The 3rd century BC poet Callimachus appears to make this Theban Melia, rather than a daughter of Oceanus, one of the "earth-born" Meliae, the ash tree nymphs, who, according to Hesiod, were born, along with the Erinyes and the Giants, from Gaia (Earth) and the blood of Uranus (Sky), which dripped on Gaia when Uranus was castrated by his son Cronus.

According to the mythographer Apollodorus, the mother of Phoroneus, and Aegialeus, by her brother, the river god Inachus, was also a daughter of Oceanus named Melia.

===Cult===
Melia was an important object of cult worship at the Ismenion, the major sanctuary of Apollo Ismenios at Thebes. In at least three separate poems, Pindar mentions Melia in connection with the Theban sanctuary. In one he refers to the Ismenion and "the splendid hall of Oceanus’ daughter . . . Melia". In another, Pindar summons the local heroines, the daughters of Cadmus, Semele and Ino Leucothea, along with the mother of Heracles, to "join Melia at the treasury of the golden tripods," that is in the adyton, the inner inviolate sanctuary of the Ismenion where the votive tripods were dedicated.
Also at the Ismenion, Pindar locates the "immortal couch [λέχει] of Melia", the child-bed, where Melia gave birth.
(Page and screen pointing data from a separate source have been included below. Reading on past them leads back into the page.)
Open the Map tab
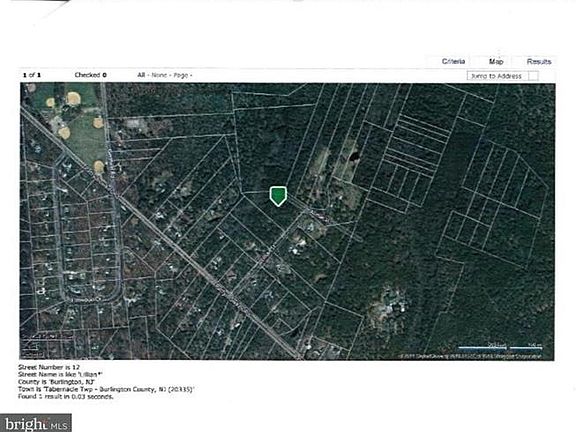 coord(496,61)
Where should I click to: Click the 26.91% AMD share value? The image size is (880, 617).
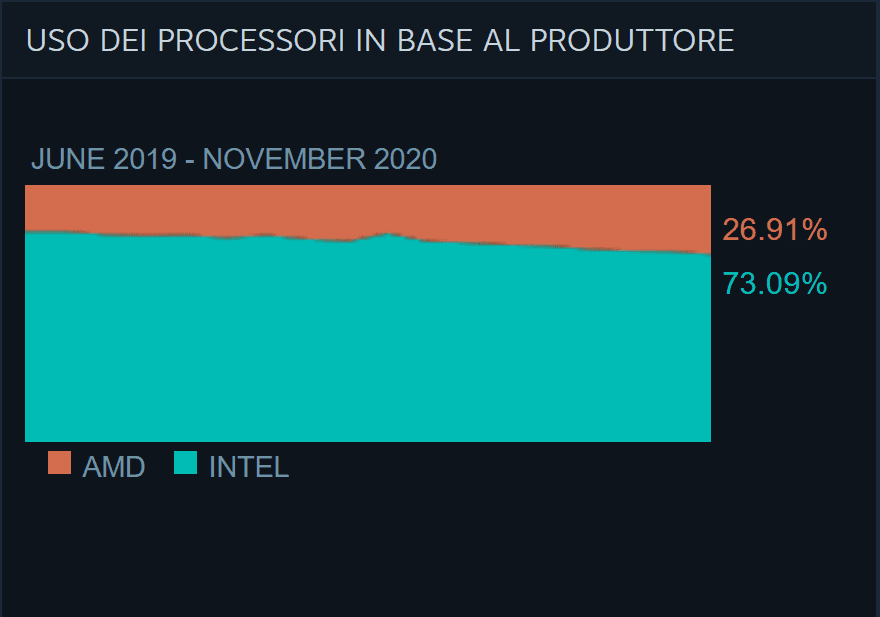click(775, 231)
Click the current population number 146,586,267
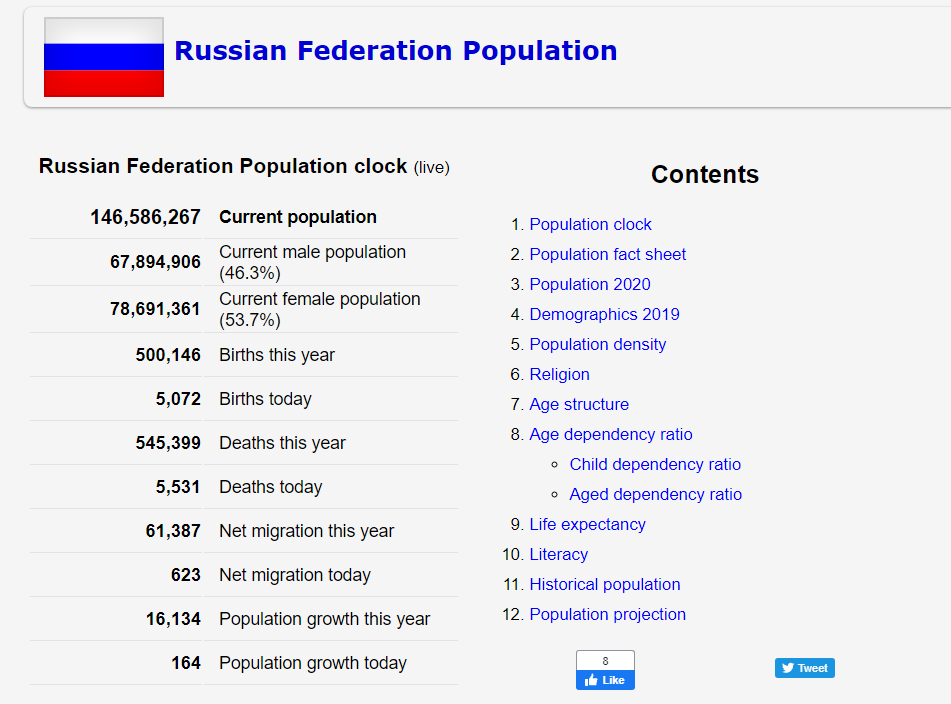The width and height of the screenshot is (951, 704). 145,217
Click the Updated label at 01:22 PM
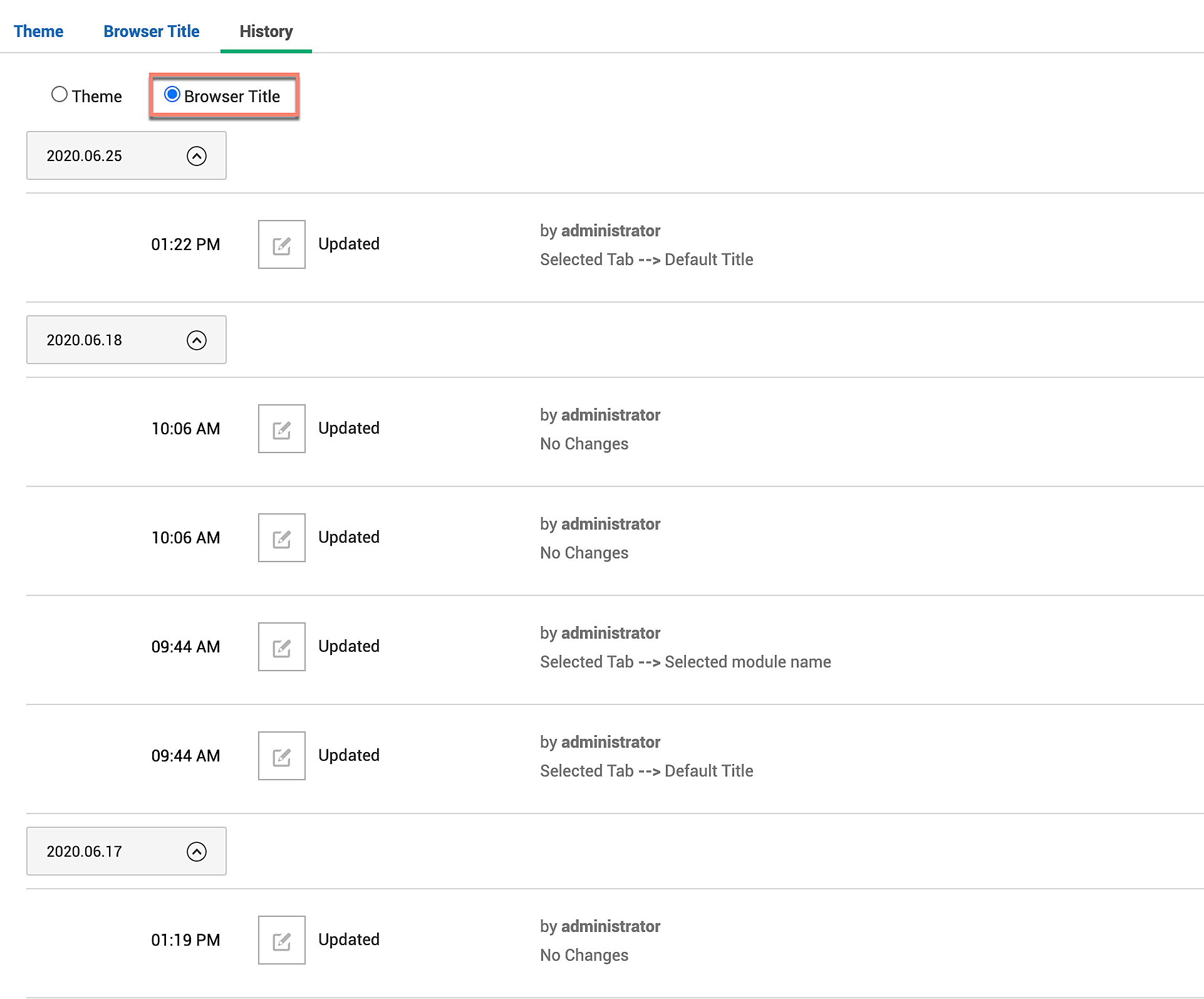Viewport: 1204px width, 999px height. [349, 244]
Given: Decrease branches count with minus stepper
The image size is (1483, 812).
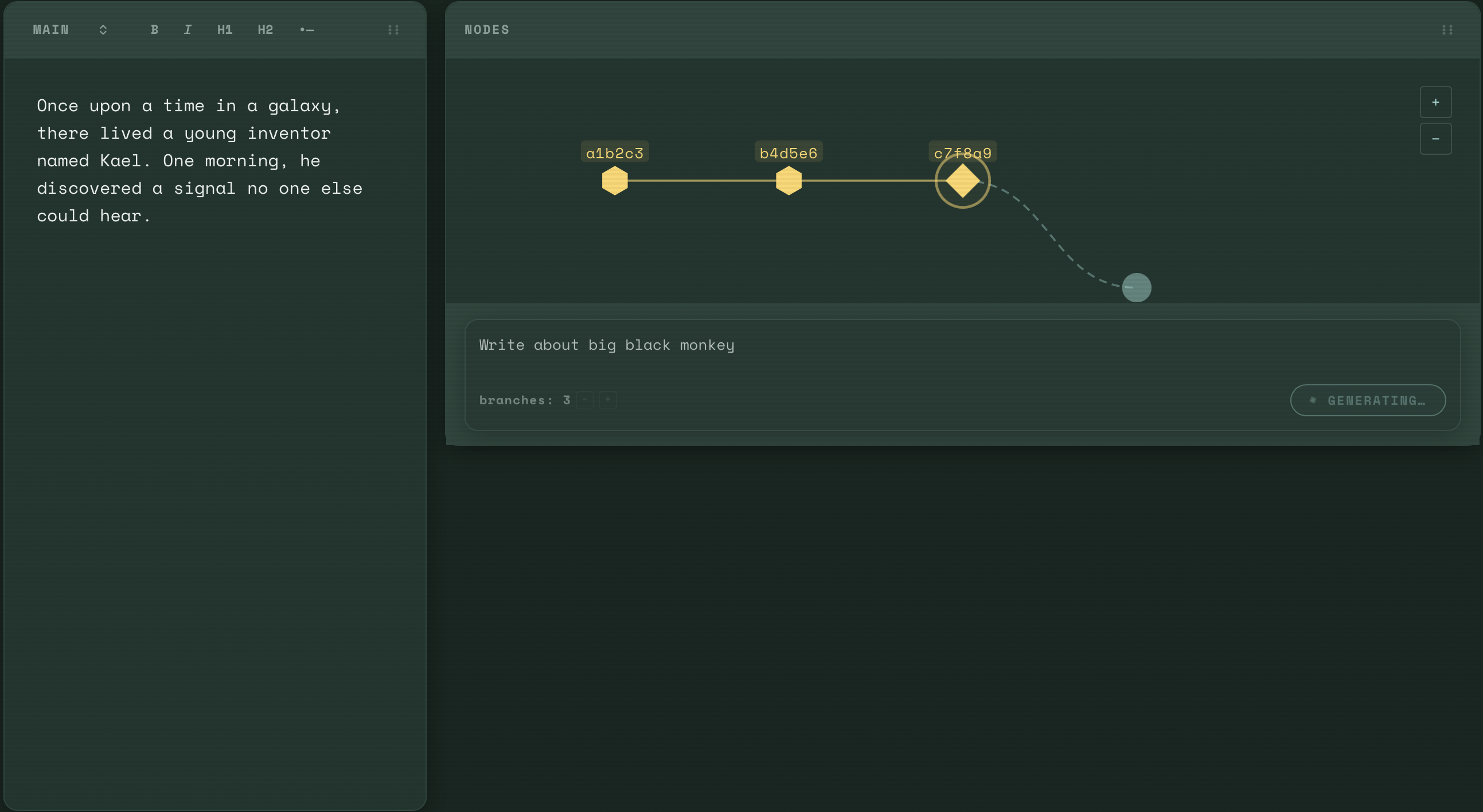Looking at the screenshot, I should pos(585,399).
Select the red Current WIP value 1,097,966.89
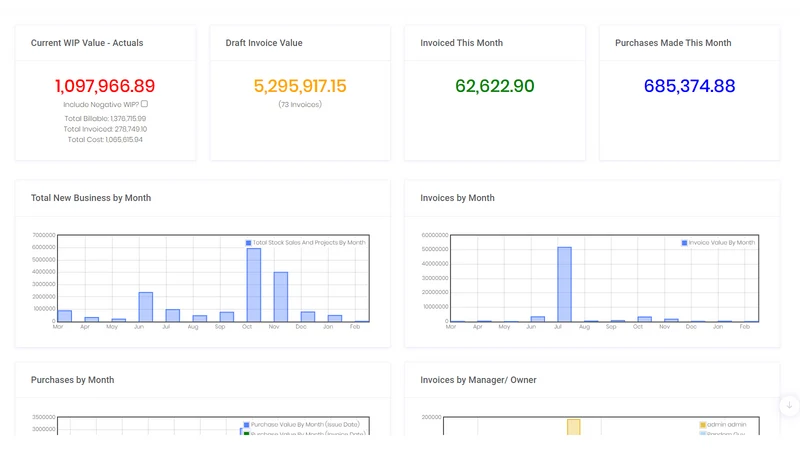Screen dimensions: 800x450 pos(105,86)
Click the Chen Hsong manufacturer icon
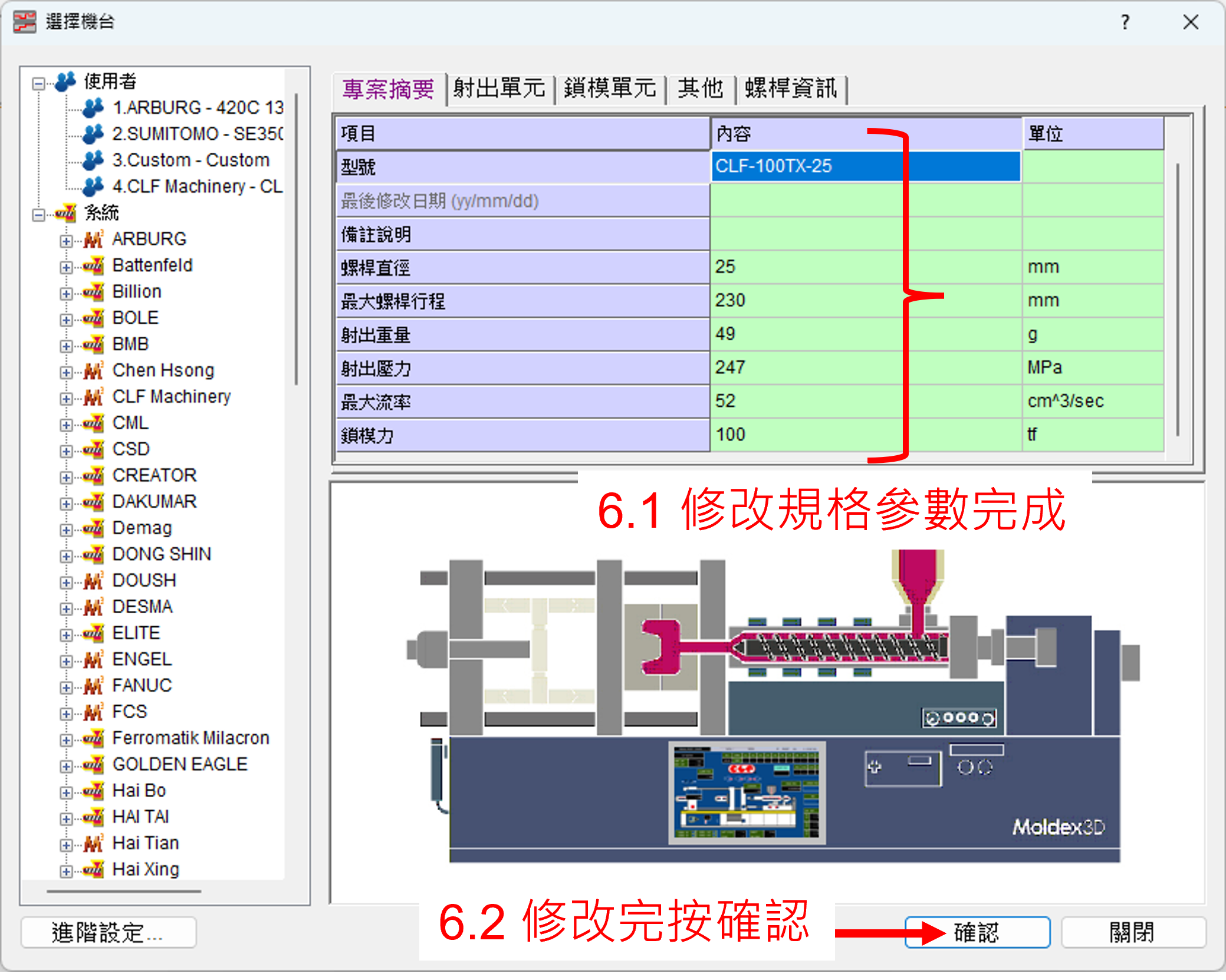This screenshot has height=980, width=1226. [x=93, y=370]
A spring near the Ismenion was identified with Melia, perhaps the source of the Ismenus river, and perhaps the same spring as the one mentioned by Pausanias as the spring, above the Ismenion, by which her brother Caanthus was buried.

The Thebans traced their descent from the union of Apollo and Melia, through the heroes Tenerus and Ismenus. According to Larson, while their descent from Apollo—a panhellenic Olympian god—increased their prestige, and connected them to other Greeks, their descent from Melia—a nymph associated with the local landscape—helped to establish their connection with the land that they inhabited.